╔══

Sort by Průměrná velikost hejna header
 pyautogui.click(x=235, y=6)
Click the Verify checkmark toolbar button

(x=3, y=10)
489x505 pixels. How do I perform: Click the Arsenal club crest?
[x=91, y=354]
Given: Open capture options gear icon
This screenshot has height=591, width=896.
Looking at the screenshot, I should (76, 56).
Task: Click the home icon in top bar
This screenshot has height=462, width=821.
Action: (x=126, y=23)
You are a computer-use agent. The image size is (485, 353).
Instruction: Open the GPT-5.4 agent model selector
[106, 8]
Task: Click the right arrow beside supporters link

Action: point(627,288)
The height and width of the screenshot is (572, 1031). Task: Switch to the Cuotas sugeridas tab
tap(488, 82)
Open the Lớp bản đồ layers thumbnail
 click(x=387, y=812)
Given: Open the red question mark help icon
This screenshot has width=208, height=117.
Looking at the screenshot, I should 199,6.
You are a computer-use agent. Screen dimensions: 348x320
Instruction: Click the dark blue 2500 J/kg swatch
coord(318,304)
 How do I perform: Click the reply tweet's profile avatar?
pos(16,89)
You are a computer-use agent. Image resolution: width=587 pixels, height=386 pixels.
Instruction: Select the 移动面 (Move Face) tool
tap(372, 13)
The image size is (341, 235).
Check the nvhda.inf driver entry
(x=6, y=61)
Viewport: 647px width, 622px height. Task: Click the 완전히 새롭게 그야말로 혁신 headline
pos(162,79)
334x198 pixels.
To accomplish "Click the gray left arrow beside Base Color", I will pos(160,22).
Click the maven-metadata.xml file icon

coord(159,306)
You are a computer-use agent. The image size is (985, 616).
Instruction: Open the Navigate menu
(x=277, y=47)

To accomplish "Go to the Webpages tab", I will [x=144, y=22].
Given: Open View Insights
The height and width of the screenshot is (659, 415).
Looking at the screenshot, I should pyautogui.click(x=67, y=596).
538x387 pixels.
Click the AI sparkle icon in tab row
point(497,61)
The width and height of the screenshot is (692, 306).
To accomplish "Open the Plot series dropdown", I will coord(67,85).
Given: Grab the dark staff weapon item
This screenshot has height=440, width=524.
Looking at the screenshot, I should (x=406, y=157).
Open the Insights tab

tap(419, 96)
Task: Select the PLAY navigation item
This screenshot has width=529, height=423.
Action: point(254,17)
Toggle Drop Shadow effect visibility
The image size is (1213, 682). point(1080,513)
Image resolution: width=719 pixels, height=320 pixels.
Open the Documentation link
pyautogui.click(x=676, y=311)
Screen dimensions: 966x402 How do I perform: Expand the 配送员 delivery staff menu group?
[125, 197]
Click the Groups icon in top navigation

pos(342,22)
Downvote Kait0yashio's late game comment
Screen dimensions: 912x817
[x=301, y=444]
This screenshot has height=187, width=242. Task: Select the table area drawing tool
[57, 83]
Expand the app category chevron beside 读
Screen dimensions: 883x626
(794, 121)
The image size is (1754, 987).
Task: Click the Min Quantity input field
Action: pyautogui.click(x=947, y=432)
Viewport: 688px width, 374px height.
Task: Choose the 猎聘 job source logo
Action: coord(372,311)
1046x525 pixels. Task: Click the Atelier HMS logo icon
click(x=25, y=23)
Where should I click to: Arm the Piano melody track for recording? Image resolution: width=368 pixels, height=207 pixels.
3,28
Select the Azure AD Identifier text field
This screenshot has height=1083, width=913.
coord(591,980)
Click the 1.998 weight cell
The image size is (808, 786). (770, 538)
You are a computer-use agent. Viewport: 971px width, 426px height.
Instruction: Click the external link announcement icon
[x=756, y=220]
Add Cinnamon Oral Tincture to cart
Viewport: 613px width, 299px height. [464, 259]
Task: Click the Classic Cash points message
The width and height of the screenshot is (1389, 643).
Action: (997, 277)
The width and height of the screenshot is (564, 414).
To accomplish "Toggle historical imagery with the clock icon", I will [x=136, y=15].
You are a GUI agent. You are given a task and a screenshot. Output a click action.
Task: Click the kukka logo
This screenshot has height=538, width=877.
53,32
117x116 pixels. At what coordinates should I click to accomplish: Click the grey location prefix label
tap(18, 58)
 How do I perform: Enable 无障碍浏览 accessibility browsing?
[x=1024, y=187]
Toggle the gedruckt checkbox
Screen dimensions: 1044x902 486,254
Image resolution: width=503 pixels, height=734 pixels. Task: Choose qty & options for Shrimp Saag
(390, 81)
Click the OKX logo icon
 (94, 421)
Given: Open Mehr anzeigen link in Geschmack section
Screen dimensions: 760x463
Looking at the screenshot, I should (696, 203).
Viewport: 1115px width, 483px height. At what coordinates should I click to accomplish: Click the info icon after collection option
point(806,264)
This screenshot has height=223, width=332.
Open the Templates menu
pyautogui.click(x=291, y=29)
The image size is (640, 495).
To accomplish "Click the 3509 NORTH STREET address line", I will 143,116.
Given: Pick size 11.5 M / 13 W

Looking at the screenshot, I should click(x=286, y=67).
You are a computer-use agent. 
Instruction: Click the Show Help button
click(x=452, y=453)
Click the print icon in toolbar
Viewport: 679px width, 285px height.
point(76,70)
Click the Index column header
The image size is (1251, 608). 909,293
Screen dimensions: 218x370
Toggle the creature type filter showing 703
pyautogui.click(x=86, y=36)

╚══

*THE PROBLEM*
The lines from the beginning of the records through the line containing "Task: Select the PLAY navigation item" should be reproduced exactly. Include nothing else.

*ANSWER TO THIS PROBLEM*
Sort by Průměrná velikost hejna header
 pyautogui.click(x=235, y=6)
Click the Verify checkmark toolbar button

(x=3, y=10)
489x505 pixels. How do I perform: Click the Arsenal club crest?
[x=91, y=354]
Given: Open capture options gear icon
This screenshot has height=591, width=896.
Looking at the screenshot, I should (76, 56).
Task: Click the home icon in top bar
This screenshot has height=462, width=821.
Action: (x=126, y=23)
You are a computer-use agent. The image size is (485, 353).
Instruction: Open the GPT-5.4 agent model selector
[106, 8]
Task: Click the right arrow beside supporters link

Action: point(627,288)
The height and width of the screenshot is (572, 1031). Task: Switch to the Cuotas sugeridas tab
tap(488, 82)
Open the Lớp bản đồ layers thumbnail
 click(x=387, y=812)
Given: Open the red question mark help icon
This screenshot has width=208, height=117.
Looking at the screenshot, I should 199,6.
You are a computer-use agent. Screen dimensions: 348x320
Instruction: Click the dark blue 2500 J/kg swatch
coord(318,304)
 How do I perform: Click the reply tweet's profile avatar?
pos(16,89)
You are a computer-use agent. Image resolution: width=587 pixels, height=386 pixels.
Instruction: Select the 移动面 (Move Face) tool
tap(372, 13)
The image size is (341, 235).
Check the nvhda.inf driver entry
(x=6, y=61)
Viewport: 647px width, 622px height. Task: Click the 완전히 새롭게 그야말로 혁신 headline
pos(162,79)
334x198 pixels.
To accomplish "Click the gray left arrow beside Base Color", I will pos(160,22).
Click the maven-metadata.xml file icon

coord(159,306)
You are a computer-use agent. The image size is (985, 616).
Instruction: Open the Navigate menu
(x=277, y=47)

To accomplish "Go to the Webpages tab", I will [x=144, y=22].
Given: Open View Insights
The height and width of the screenshot is (659, 415).
Looking at the screenshot, I should pyautogui.click(x=67, y=596).
538x387 pixels.
Click the AI sparkle icon in tab row
point(497,61)
The width and height of the screenshot is (692, 306).
To accomplish "Open the Plot series dropdown", I will coord(67,85).
Given: Grab the dark staff weapon item
This screenshot has height=440, width=524.
Looking at the screenshot, I should (x=406, y=157).
Open the Insights tab

tap(419, 96)
Task: Select the PLAY navigation item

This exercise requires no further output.